メクレンブルク・フォアポンメルン州の州都シュヴェリーンは、水と緑に囲まれた美しい古都。 ハンブルクとベルリンの間に位置する。 町のシンボル、シュヴェリーン城とその庭園、いくつもの湖や池が連なった特殊な立地が、この町にのどかでロマンチックな雰囲気を漂わせる。  1160年、ザクセン大公ハンリッヒ獅子公がシュヴェリーンに自治権を与えたが、その200年ほど前にも、すでに現在の城の場所にスラブ人の城があったといわれている。 東西ドイツ統一後は町の整備もすすみ、大型ショッピングセンターもできて近隣から観光客を集めている。 メクレンブルク文化の中心地として栄えてきた都市だけに、州立劇場をはじめ、コンサートなどの文化プログラムも充実している。 町の観光は徒歩で充分だ。 まずはシュヴェリーン城の手前、湖の隣の駐車場に車を置いてしまおう。 ここが満車でも、中心地にも駐車場はいくつもある。 なんといっても2つの湖の間にまたがるようにそびえる優雅な城、シュヴェリーン城がこの町の観光の目玉。 北ドイツではこのような豪華な城は珍しい。 16〜17世紀にネオ・ルネッサンス式を基調に建立され、その後19世紀中ごろに改築されて今日の姿になった。 現在は州議会として使われており、博物館として一部が一般公開されている。 駐車場から城に向かうと、突き当たりは州議会入口、ここを右に行けば博物館入口(入場料 大人4ユーロ)。 豪華な調度品で飾られた王座の間、喫煙室、歴代城主の肖像画が並ぶギャラリーなどはもちろん、時おり窓から見える庭園や湖の美しさは絵のようだ。 1階のマイセン陶器コレクションの展示も必見。 見学に疲れたら城内のカフェで休憩することもできる。 内部の見学後は、庭園や湖畔の散策をのんびり楽しもう。 * ペーターメンヒェン(小人のペーター) シュヴェリーン城には城に住み着いた守り神、ペーターメンヒェンの伝説が伝わる。 長い歴史の中では幾度もの城主の交替劇があったが、この善良な小人はいかなる時代も忠実に城の番をし、城主を守ってきた。 中世の紳士のいでたちだがどことなく愛嬌のあるペーターメンヒェン、めったに姿は見せないそうだが、“特別な機会”にだけはきっと現れるとか。   さて、次は町の中心へ。 城からも見える大聖堂の塔を目指せば、マルクト広場まで徒歩5分ほどだ。 マルクト広場には市庁舎、大聖堂が建ち、観光案内所もここ。 広場でひときわ目をひくカフェは歴史的建造物だ。  大聖堂Domは12世紀から建立が始まり、1426年に完成した。 長さ105m、内部の高さは29mに及ぶ。 ロマネスクとゴシックが混ざった様式で、現在はプロテスタントのルーテル教会となっている。 1892年には117.5mの高さの塔が完成した。 オルガンは1871年に奉献されたもの。 美しいステンドグラス、青銅製洗礼盤(14世紀初)、磔刑のキリストが描かれた祭壇(19世紀中頃)、十字架を背負うキリストが浮き彫りにされた双翼祭壇(1430年頃)などを見学しよう。 大聖堂付の聖歌隊、夏のオルガンコンサートは有名だ。 脚に自信のある向きは、ぜひ塔に登られたい(大聖堂正面入口で、料金1ユーロを支払う)。 エレベーターはもちろん無く、人ひとりやっと通れる螺旋階段はかなりきつい(総数218段)が、塔の上から一望できる湖と森に囲まれた町の景色は一見の価値あり。

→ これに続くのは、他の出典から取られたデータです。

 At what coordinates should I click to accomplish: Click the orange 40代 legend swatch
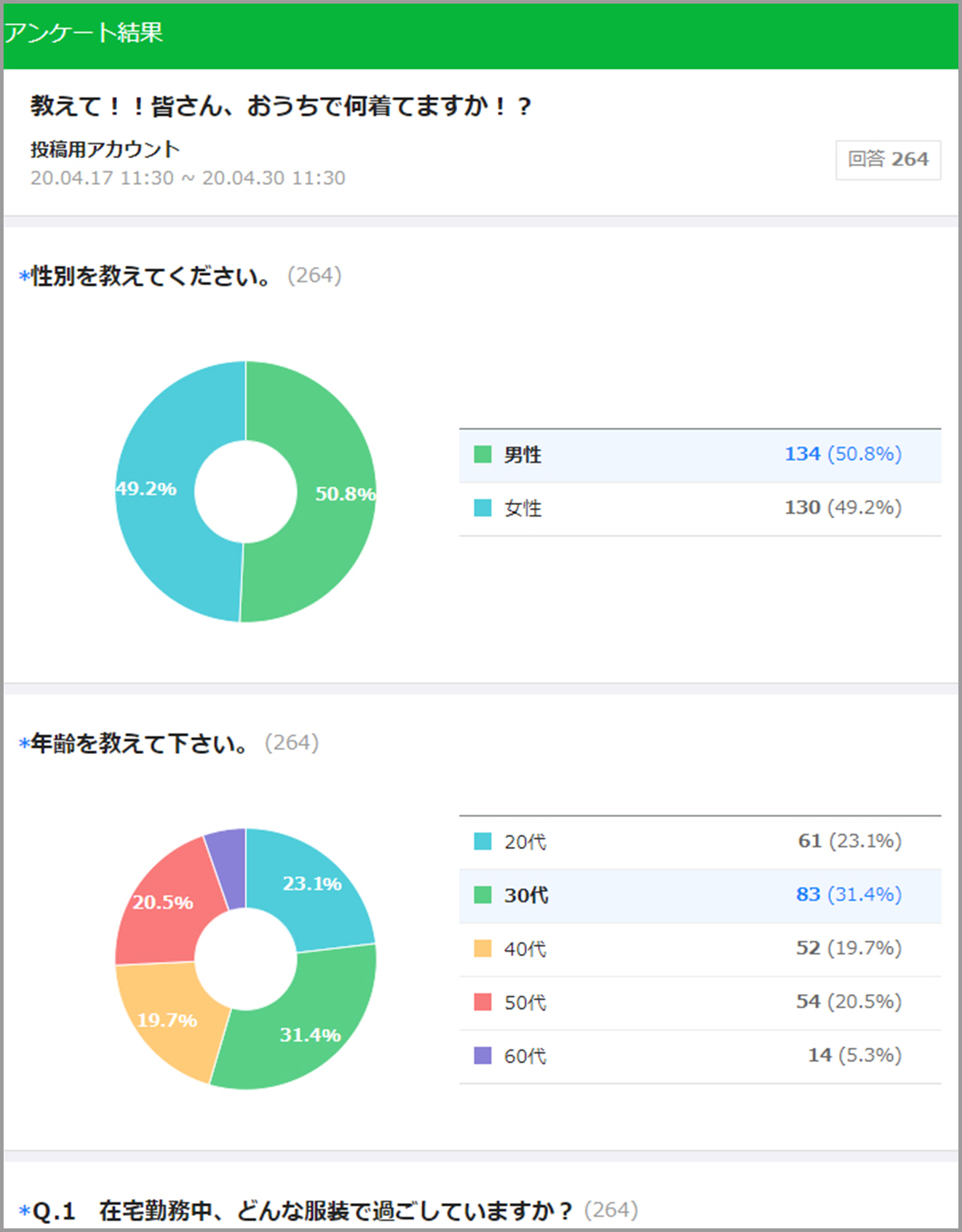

 マルクト広場周辺は歩行者天国の商店街となっており、町の住民も観光客もそぞろ歩きを楽しんでいる。 小さな路地をのぞくと、11〜12世紀の建物もところどころ残っている。 大聖堂から北にぶらぶら歩くと、噴水が目に爽やかなファッフェン池Pfaffenteichに突き当たる。  ビールやワインを一杯、甘党ならコーヒーにケーキ、食事もできる気楽なカフェは中心街にたくさんある。 中心街の西には大規模ショッピングセンター、シュロースパークセンターSchlosspark-Centerがあり、この中にもレストランやカフェが多数ある。 120店以上のテナントの品揃えは西側とまったく変わらない。 土曜日も毎週18時まで開いているのが嬉しい。  お城通りSchlossstrasseとプーシキン通りPuschkinstrasseの角のカフェ・プラークCafe・Pragは、シュヴェリーン最古の由緒正しいカフェ・レストランだ。 1755年に、この場所でクレフト家がケーキ屋つきカフェを開店した。 バロック式木組み建築の当時の建物は、残念ながら1908年に焼失してしまったが、現在の建物も美しく、いつもにぎわっているのは昔も今も変わらない。 壁にかけられたクレフト家の写真のそばには、古い壁画が残る。 店内は天井が高く、あちこちにグリーンが置かれて感じがよい。 ショーケースには様々なケーキが並び、喫茶だけでなく食事もできる。 店の前のテラス席からは、シュヴェリーン城が望める。 感じの良いレストランを探すのももちろん楽しいが、シュヴェリーンでは食料持参をすすめる。 湖畔のベンチで広げるお弁当の味は格別(ゴミはきちんと持ち帰ろう)。 さらに時間があれば、湖の遊覧船に乗るのもよいだろう。 城の横が乗船場になっている。  古都シュヴェリーンは見学スポットが多いだけでなく、水と緑に囲まれてのんびりとリラックスもでき、近郊エクスカーションの目的地として最適な町だ。 これからの季節、晴れた週末には是非おすすめしたい。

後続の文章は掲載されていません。